In Syria and Iraq, about 11 million people have been forced to flee. Many asylum seekers are pouring into countries such as Jordan and Lebanon, which is likely to trigger greater turbulence. The UN World Food Programme, lacking sufficient funds, has no choice but to reduce its aid, including food, for the refugees. Hunger will not only bring despair, but also trigger hatred. If the refugees and their children are forced to join the extremist organizations, the European countries may further suffer.
The crisis has exposed the drawbacks of the EU integration. The member states lack the political will to share the challenges and risks. This situation has been aggravated following the financial difficulties in recent years. Countries such as Germany, Sweden and the UK are the ideal destinations for the asylum seekers. However, to reach the affluent northern countries the refugees have to first go across the Mediterranean Sea to Italy, Greece or Spain from northern Africa and western Asia, or they have to hide themselves in the carriages to Hungary and Austria.
Berlin and Stockholm expect those borderland countries to take up responsibility to receive or repatriate the refugees, but the latter regard themselves as only transit points. So far, a unified asylum policy has not been formed yet, and the allocation quota is hard to implement. Besides, Frontex, which is responsible for border management, is facing a shortage of money.
More than 340,000 people have attempted to reach Europe since the beginning of this year. The number is three times larger than that of the previous year. The number of asylum requests for Germany was about 200,000 in 2014, and it is expected to reach 450,000 to 800,000 this year. Macedonia, a small and poor state which finds it hard to bear the influx of refugees, has already announced a state of emergency.
Admittedly, unrest and poverty in some countries, such as Afghanistan, Mali and Eritrea, cannot be attributed entirely to Europe.
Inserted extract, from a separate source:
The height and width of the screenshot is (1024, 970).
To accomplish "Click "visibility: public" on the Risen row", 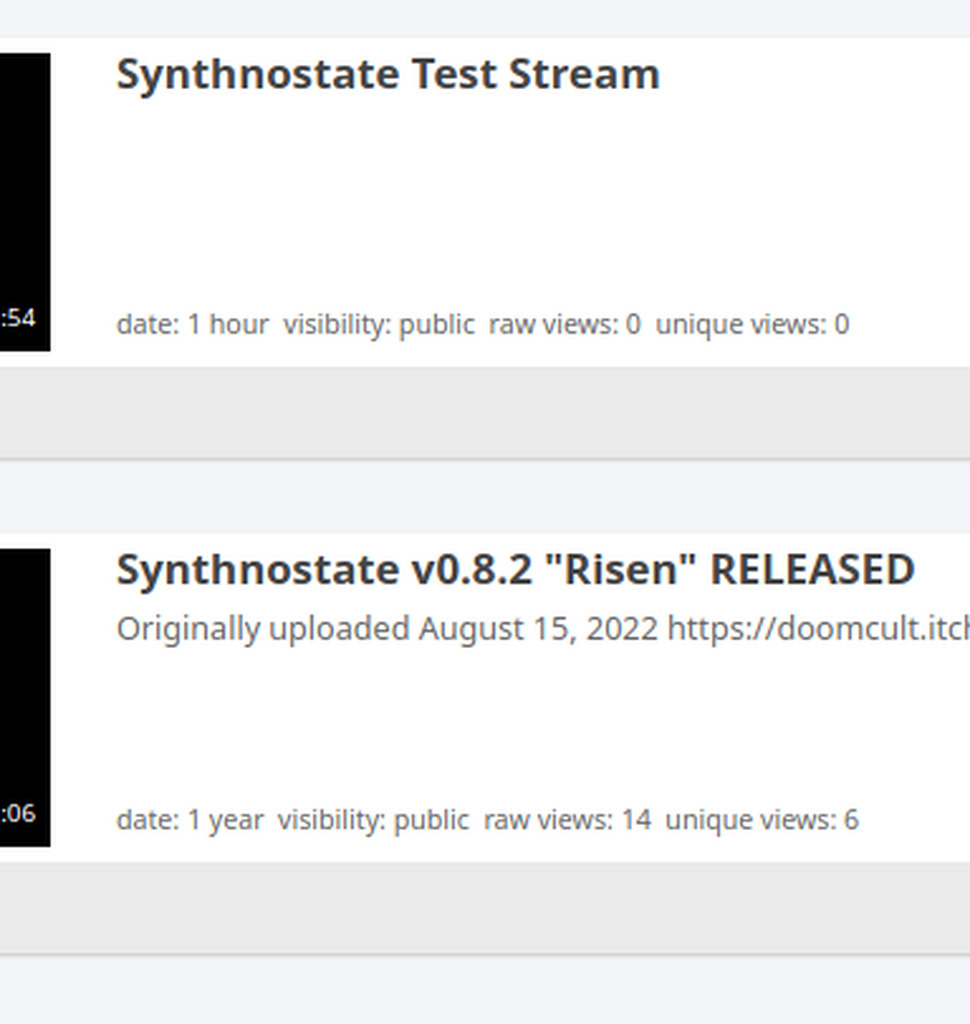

However, it is undeniable that Europe has not fully realized how much its neighborhood and the "neighbors of its neighbors" can affect it.
Five areas are of great importance for the EU - the eastern neighborhood, the Mediterranean, the Sahel, the Horn of Africa, and the Middle East/Gulf. The "Union of the Mediterranean," promoted by former French president Nicolas Sarkozy in 2008, has already been de-motivated by the outbreak of the debt crisis and the recession in Europe.
Europe has followed the US in promoting "democratization" in western Asia and northern Africa. However, Europe is paying a heavier cost than the US. Brussels and Washington have substantially underestimated the complexity of the ethnic and religious conflicts in the region, the hardship of the political and social transformation, and the influence of "democratization" on geopolitics.
While Europe and the US are used to interpreting the issue through the prisms of democracy and human rights, the Syrians and Iraqis are more concerned about the conflicts between Shiite and Sunni Muslims. Brussels and Washington should acknowledge their lack of knowledge of the Islamic world, which is largely caused by their ideological arrogance.
There is no doubt that the "Arab Spring" will soon become the "Arab Winter" and the Middle East is very likely to encounter greater turbulence in the near future. The downfall of Muammar Gaddafi has presented opportunities for the northern African Al Qaeda branch to collaborate with the eastern African Boko Haram. When the West was striving to overturn the regime of Bashar al-Assad in Syria, the Islamic State (IS) has got stronger in the turbulent region. The IS has managed to recruit a large number of followers through Twitter, Facebook and YouTube. It turns out that the extremists and terrorists are adept at taking advantage of the social media.
The picture of the Syrian toddler who was washed up to a Turkish beach is heartbreaking. Syrians need food and shelter more urgently than a free and fair election.
Brussels should be alert that a strategic judgment, independent of Washington, is needed to cope with the problems facing its neighborhood.
The author is a visiting fellow at the Chongyang Institute for Financial Studies, Renmin University of China.